Ma pure i microrganismi viventi sotto la superficie delle acque sono purtroppo coinvolti.
Ad esempio, pare impossibile, eppure le forti emissioni di CO2 prodotte dalle attività umane in atmosfera danneggiano, sia pure indirettamente, coralli, conchiglie e plancton!
Come? E’ quanto ha dimostrato uno studio sull’acidificazione degli oceani realizzato da un gruppo di ricercatori del Potsdam Institute for Climate Impact Research, diretto dal Professor Stefan Rahmstorf, che è giunto alle seguenti conclusioni:
-ogni anno gli oceani assorbono circa 2 miliardi di tonnellate di CO2 (circa il 30% delle emissioni globali);
-il Carbonio così assorbito causa come conseguenza una progressiva acidificazione delle acque oceaniche.
-l’acidificazione delle acque a sua volta rende sempre più difficile la formazione dei gusci e degli scheletri calcarei negli organismi marini ( dal plancton ai coralli).

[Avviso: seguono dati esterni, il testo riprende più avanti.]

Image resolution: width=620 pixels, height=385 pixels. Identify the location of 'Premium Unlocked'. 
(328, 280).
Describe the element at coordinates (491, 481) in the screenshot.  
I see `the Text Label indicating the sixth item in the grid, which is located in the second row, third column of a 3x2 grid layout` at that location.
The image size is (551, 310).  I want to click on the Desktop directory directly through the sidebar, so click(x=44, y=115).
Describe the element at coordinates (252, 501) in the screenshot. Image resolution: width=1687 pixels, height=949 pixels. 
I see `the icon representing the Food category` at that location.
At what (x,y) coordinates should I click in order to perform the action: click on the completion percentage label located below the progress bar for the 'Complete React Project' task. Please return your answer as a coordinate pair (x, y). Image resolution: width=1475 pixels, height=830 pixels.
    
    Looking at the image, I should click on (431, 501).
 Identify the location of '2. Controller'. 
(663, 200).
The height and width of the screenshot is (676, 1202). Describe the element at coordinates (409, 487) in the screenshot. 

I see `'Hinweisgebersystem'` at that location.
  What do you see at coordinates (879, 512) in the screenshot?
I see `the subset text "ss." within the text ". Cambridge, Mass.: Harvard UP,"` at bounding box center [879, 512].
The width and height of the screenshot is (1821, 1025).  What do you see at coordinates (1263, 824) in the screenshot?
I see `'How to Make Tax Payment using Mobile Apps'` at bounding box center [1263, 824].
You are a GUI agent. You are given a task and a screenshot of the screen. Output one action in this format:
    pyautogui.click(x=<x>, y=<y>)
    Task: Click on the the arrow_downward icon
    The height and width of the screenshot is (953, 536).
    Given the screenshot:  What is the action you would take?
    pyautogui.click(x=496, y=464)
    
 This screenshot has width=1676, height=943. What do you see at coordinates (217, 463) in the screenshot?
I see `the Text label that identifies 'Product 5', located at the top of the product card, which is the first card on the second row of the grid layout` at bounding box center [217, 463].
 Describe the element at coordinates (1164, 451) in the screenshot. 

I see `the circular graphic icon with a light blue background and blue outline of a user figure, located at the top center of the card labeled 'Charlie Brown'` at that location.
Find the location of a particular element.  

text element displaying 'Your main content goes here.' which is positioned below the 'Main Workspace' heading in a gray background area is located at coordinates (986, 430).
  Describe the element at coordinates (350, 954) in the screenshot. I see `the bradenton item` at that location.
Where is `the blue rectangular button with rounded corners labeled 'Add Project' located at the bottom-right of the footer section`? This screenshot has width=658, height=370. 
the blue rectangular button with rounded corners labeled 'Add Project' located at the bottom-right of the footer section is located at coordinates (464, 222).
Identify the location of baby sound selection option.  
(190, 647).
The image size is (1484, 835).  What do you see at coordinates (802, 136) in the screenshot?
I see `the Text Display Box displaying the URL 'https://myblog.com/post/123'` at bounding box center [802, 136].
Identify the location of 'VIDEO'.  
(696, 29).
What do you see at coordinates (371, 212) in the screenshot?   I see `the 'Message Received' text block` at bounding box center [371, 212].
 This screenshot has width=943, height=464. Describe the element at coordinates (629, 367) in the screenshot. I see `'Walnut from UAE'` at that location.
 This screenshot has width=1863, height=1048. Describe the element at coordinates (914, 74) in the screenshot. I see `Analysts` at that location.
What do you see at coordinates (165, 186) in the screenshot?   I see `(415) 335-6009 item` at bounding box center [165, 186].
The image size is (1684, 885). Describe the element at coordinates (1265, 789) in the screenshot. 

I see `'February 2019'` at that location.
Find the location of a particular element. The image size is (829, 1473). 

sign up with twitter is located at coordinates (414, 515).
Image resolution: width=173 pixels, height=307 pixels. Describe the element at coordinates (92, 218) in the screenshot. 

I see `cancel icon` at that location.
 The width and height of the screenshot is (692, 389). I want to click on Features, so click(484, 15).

Il grafico qui a fianco mostra il progressivo peggioramento delle condizioni ideali per la formazione dell’aragonite, una delle principali componenti, a base di Carbonato di Calcio, dei microrganismi che concorrono alla formazione dei coralli e che, appunto, con l’aumento dell’acidità delle acque, tende a dissolversi in acqua.
Nella tabella (a) si possono notare le condizioni che si avevano nell’epoca preindustriale, nella (b) le condizioni attuali, e infine nella (c) si illustra la situazione che, con i ritmi previsti di emissioni di CO2, potremmo raggiungere attorno all'anno 2065: in tutti gli oceani verrebbero a mancare le condizioni ideali per la formazione dei coralli e degli altri microrganismi!

Ancora una dimostrazione di come tutto in natura sia strettamente interconnesso.